• [EXERCISE]: When the line containing "www.ericsson.com (121, 2399)" is found in the data below, copy it and each line after it through the line containing "weave.works (266, 2036)", exactly and with no others.

• [DATA TO PROCESS]:
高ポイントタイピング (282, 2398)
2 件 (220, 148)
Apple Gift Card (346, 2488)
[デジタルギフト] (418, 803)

---

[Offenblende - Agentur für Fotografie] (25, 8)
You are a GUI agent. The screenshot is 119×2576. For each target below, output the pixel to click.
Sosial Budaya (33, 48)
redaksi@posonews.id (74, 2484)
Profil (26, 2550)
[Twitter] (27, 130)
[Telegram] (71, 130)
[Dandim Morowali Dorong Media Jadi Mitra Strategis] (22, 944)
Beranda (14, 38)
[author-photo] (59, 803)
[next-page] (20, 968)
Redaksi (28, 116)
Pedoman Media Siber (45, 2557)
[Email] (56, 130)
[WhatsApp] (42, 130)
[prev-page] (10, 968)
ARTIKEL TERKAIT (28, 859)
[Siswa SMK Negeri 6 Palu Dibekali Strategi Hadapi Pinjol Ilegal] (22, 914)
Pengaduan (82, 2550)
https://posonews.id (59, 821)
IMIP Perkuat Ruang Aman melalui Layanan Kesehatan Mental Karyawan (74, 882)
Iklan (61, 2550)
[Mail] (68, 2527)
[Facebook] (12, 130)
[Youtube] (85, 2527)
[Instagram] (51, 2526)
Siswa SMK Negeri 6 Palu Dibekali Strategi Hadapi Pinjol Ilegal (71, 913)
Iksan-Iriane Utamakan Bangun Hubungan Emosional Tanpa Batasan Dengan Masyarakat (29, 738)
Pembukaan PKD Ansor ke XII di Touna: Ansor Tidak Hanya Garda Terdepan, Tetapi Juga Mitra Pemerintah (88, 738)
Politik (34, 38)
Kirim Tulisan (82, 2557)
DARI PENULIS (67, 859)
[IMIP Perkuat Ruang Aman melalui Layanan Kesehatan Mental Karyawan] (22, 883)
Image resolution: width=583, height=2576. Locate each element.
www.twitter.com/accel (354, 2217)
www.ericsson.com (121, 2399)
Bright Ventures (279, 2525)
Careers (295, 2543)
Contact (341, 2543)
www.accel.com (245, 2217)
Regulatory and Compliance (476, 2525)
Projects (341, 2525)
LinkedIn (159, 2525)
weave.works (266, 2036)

• [TASK OUTPUT]:
www.ericsson.com (121, 2399)
Bright Ventures (279, 2525)
Careers (295, 2543)
Contact (341, 2543)
www.accel.com (245, 2217)
Regulatory and Compliance (476, 2525)
Projects (341, 2525)
LinkedIn (159, 2525)
weave.works (266, 2036)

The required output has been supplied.